It should be common knowledge that you must bench bleed a new master cylinder before installing the master on the vehicle. Traditional bench bleeder kits use brake fittings and copper lines that direct fluid from the outlet ports on the master back into each reservoir.
We recently had the chance to try a new Wilwood master cylinder on one of our cars and the master came with a set of plastic fittings and clear plastic hose. The time-honored bench bleed process is to put the master in a bench vise and slowly depress the pistons to pump air out of the piston assemblies for both reservoirs. What we noticed was that toward the very end of the bleeding process, a small number of air bubbles would only travel a portion of the way up the clear plastic hose and that if you quickly released the plunger, the bubbles would be sucked back into the chamber(s).
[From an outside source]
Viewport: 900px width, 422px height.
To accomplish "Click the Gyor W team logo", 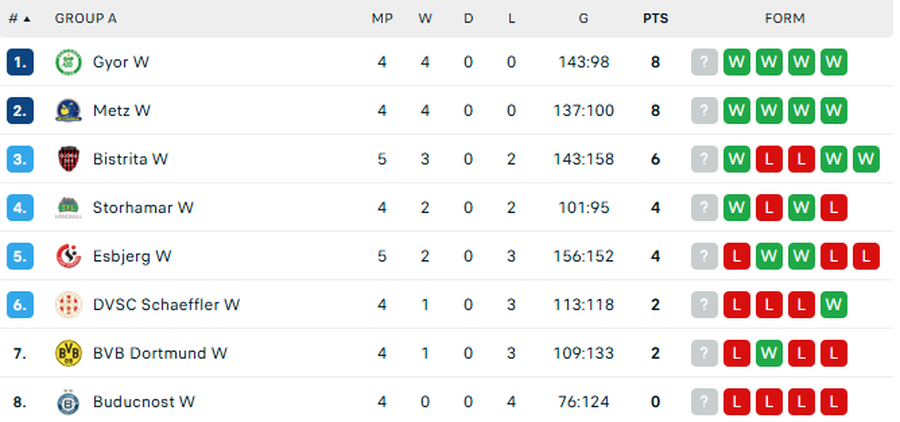I will pos(68,62).
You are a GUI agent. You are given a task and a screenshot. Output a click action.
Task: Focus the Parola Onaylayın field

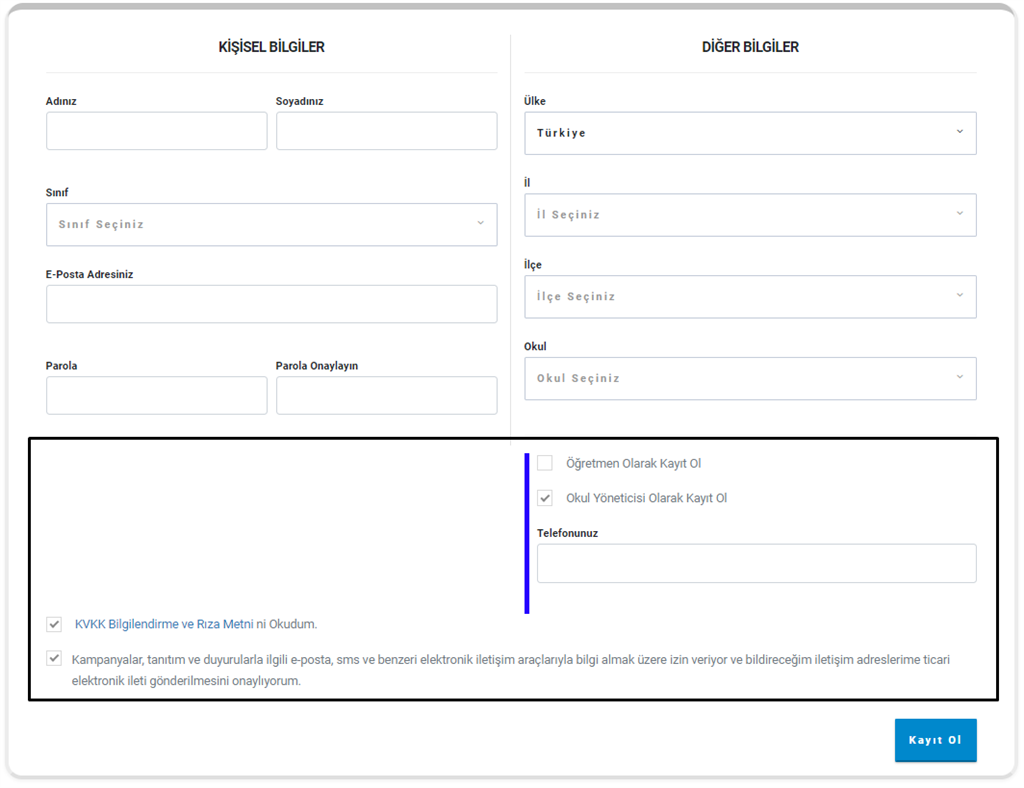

We discovered that if you pumped the pistons to the bottom of their travel and then held the piston fully depressed, the air bubbles would eventually travel up to the top of the arc of the plastic hose. Then if we very slowly released the plunger, the bubbles would remain in the top of the plastic. Then in the next pump action, the bubbles would be forced into the reservoir. This purges the last air from the master cylinder which will improve brake pedal feel.
Wilwood sells this clear plastic brake bleeder kit separately and it’s an inexpensive kit that can be used with most master cylinders to help with bench bleeding. The Summit Racing part number for the kit is WIL-260-11593.